## [Task]
Which lines in the records contain the string "icon", matched case-sensitively? Extract each of those lines in full.

[Stored data]
-=-=-=-=-

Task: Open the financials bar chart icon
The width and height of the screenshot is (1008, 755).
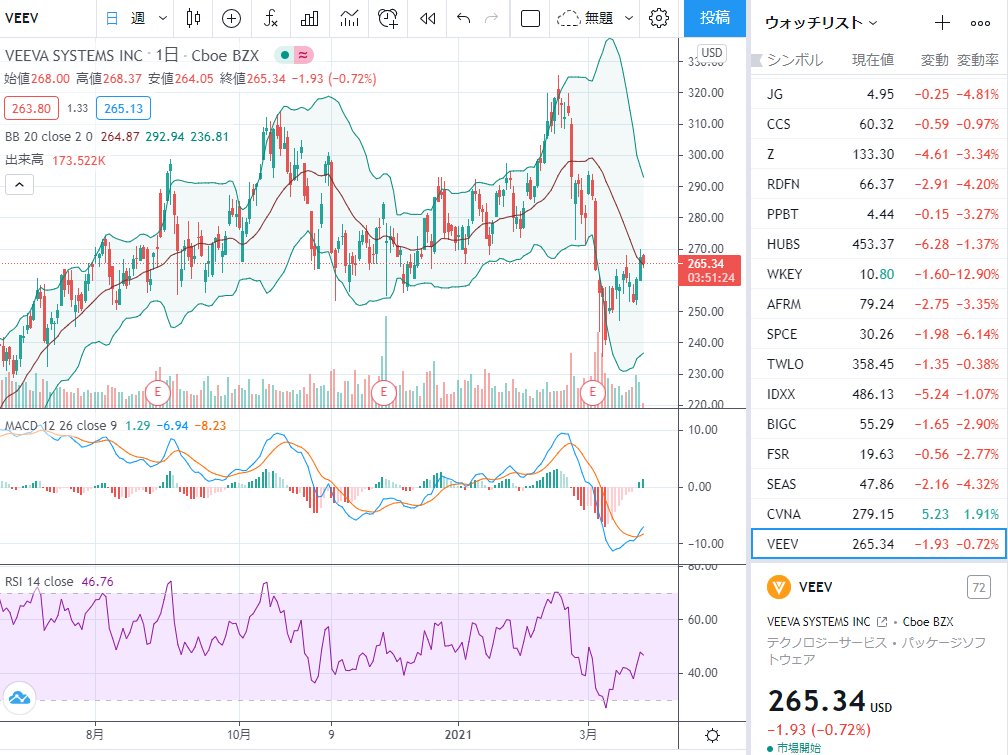Action: 309,18
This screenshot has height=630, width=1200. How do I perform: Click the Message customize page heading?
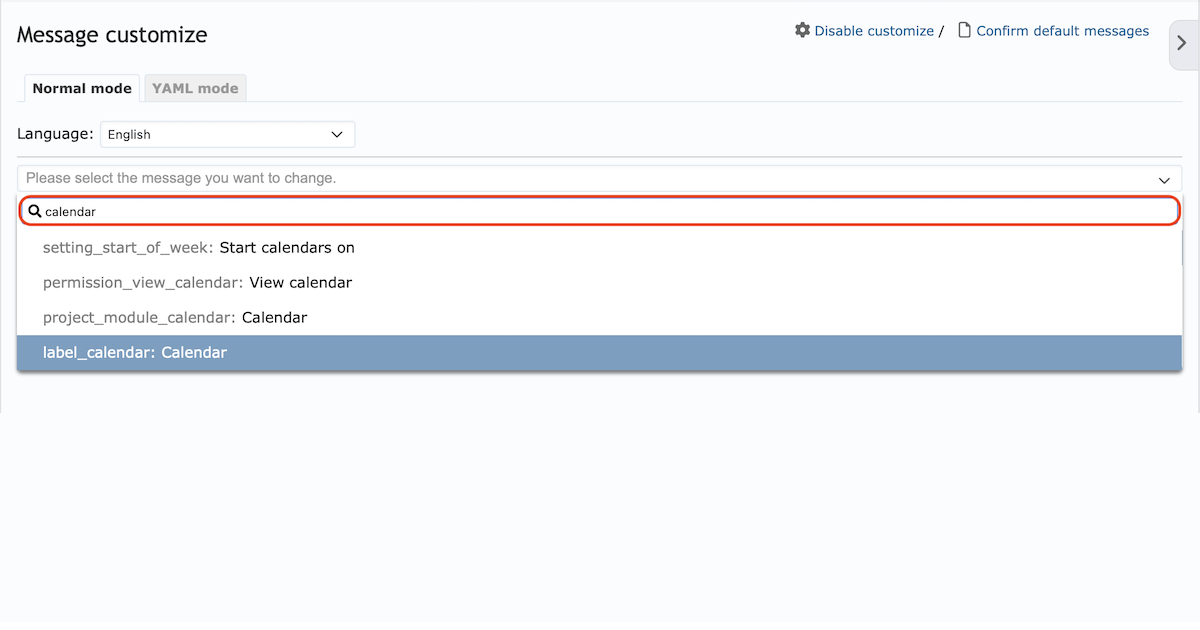click(111, 34)
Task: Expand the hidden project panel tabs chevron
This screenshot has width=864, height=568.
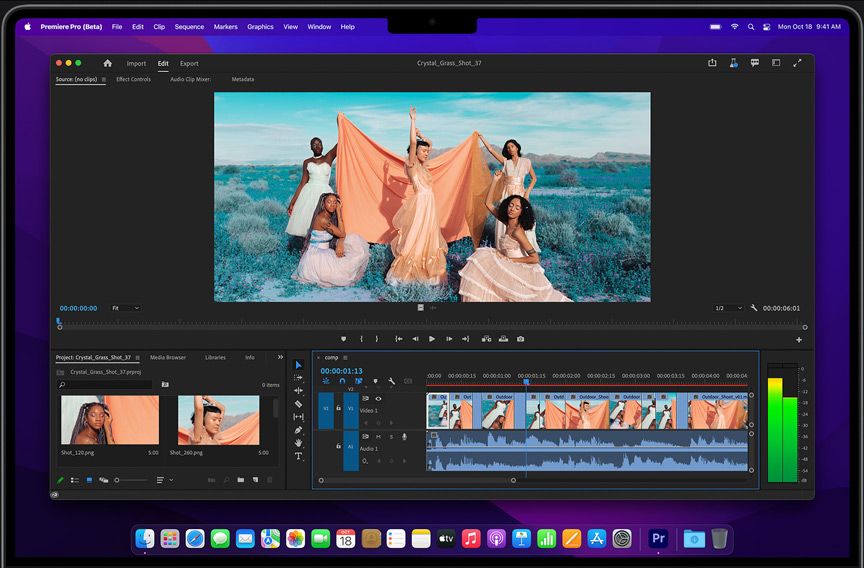Action: tap(280, 357)
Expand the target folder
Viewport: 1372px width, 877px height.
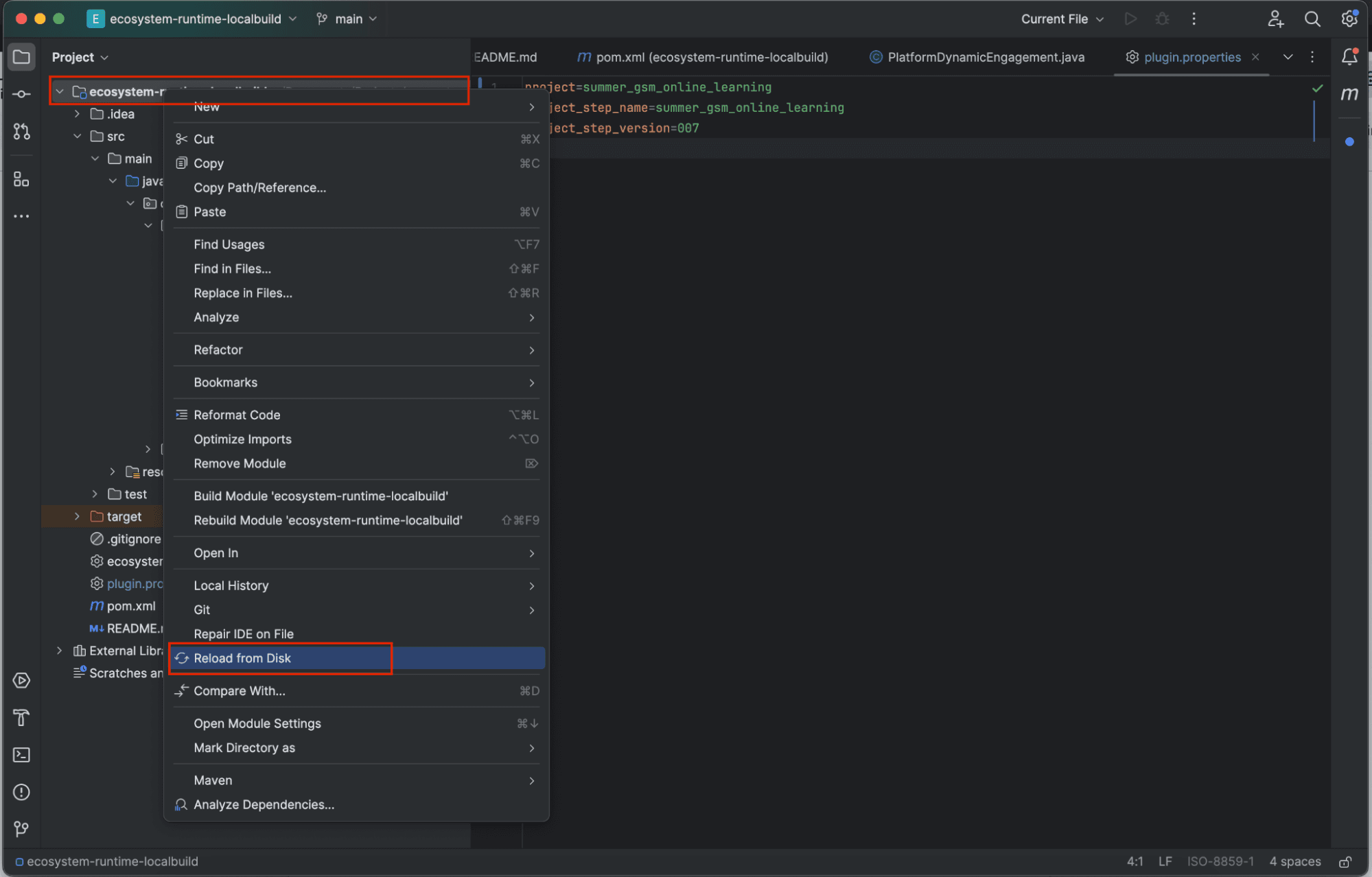[77, 517]

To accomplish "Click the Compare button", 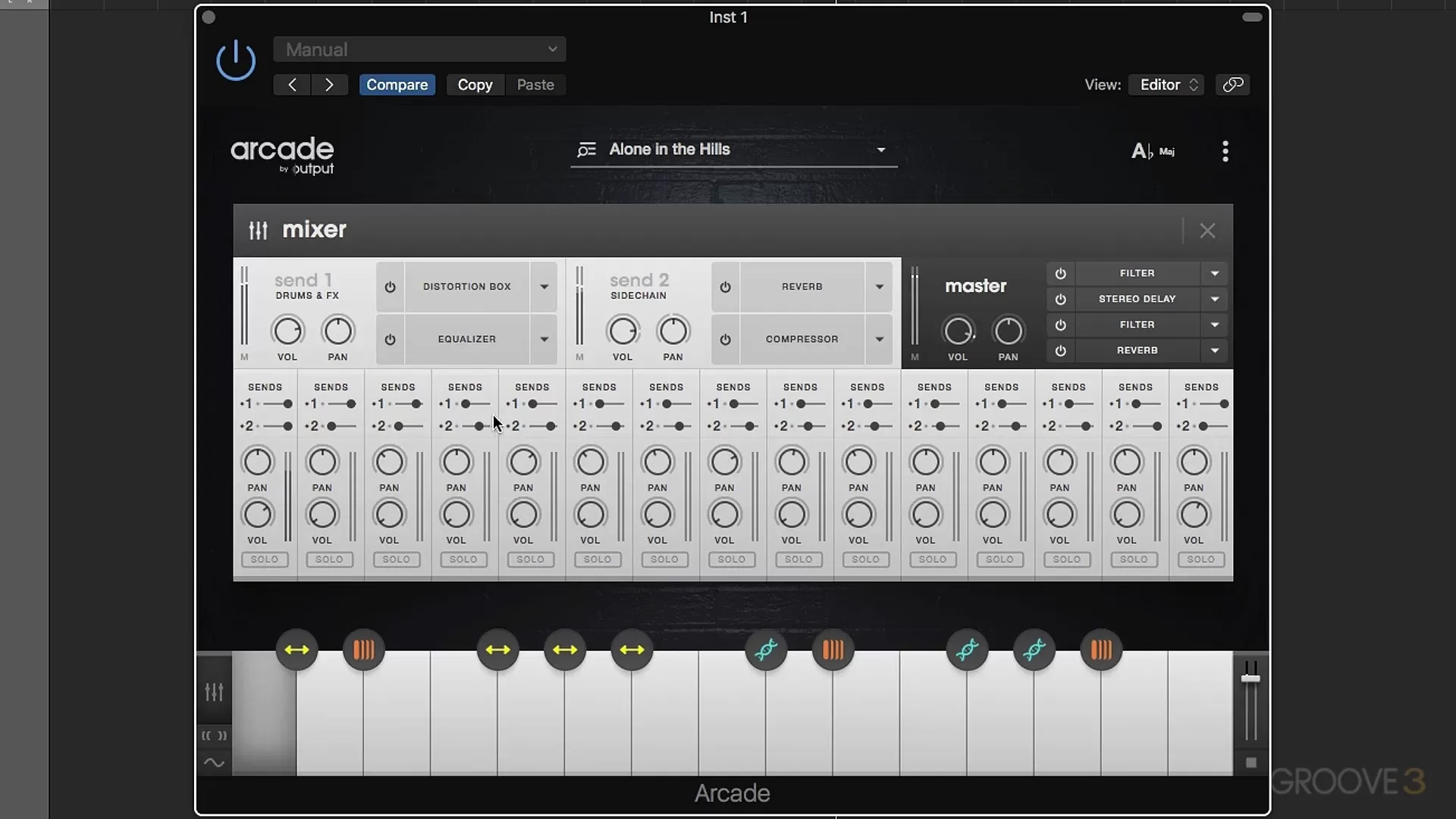I will coord(397,85).

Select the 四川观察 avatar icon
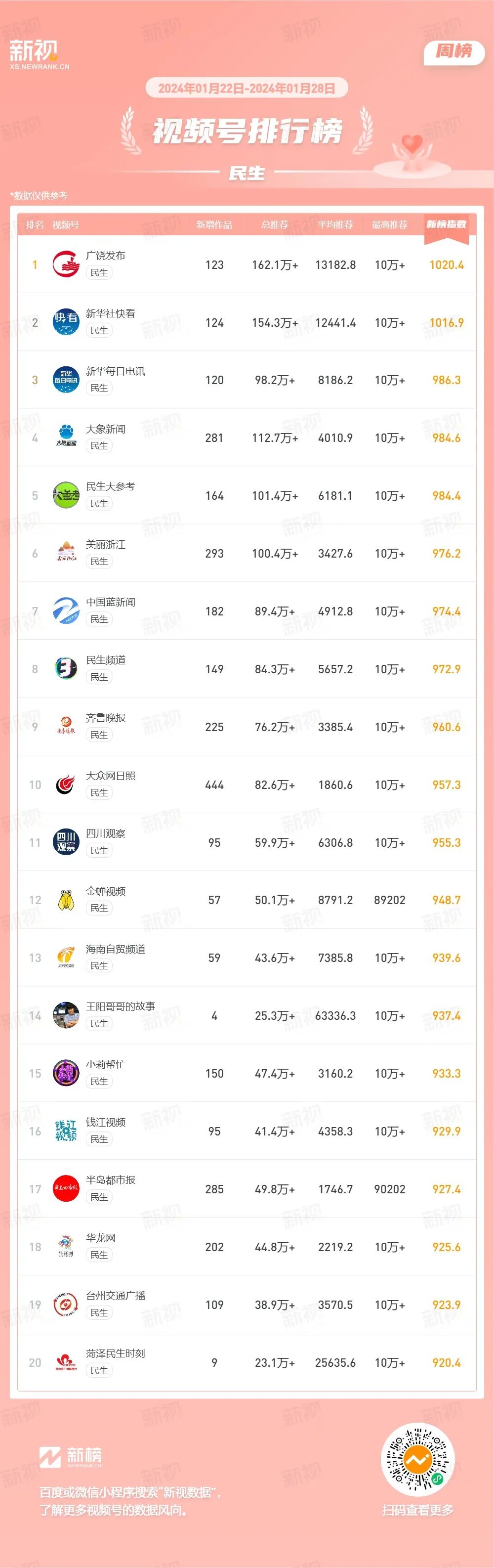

-=-=-=-=-

## [Problem solution]
Task: Open the financials bar chart icon
Select the 四川观察 avatar icon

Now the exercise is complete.